- [Description of the task]:
Take the line that holds "The height and" and every line after it to the end of the entries, and repeat them exactly without the pictures.

Saved entries:
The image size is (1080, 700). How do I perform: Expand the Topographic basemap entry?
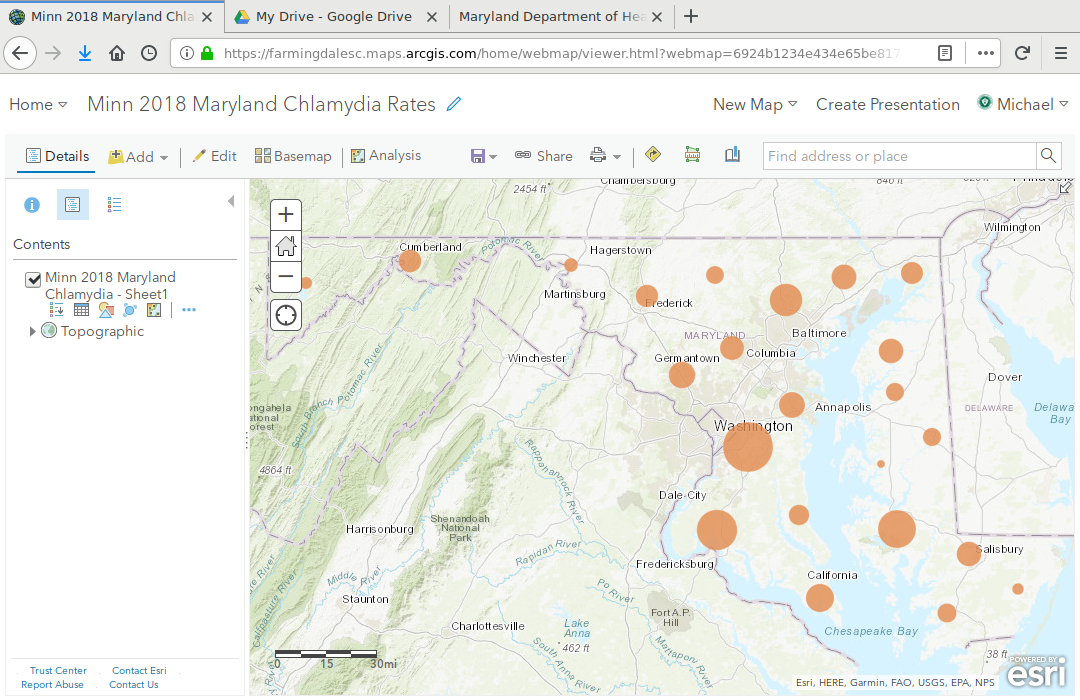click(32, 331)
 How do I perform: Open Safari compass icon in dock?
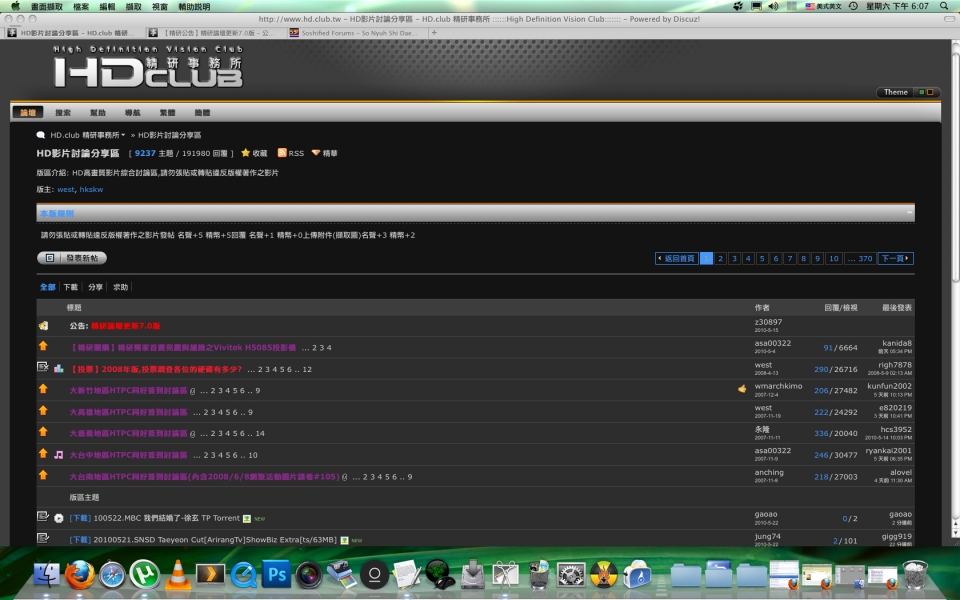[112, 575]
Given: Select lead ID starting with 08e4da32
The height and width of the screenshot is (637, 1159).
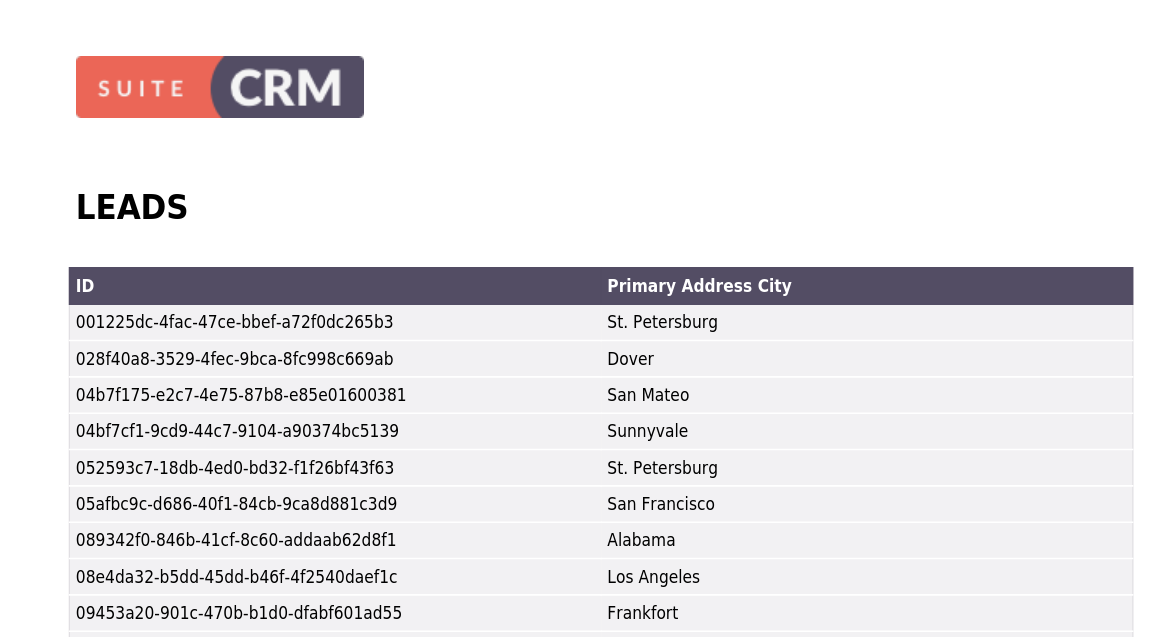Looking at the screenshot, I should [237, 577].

- [Answer area]:
The height and width of the screenshot is (637, 1159).
Looking at the screenshot, I should [237, 577].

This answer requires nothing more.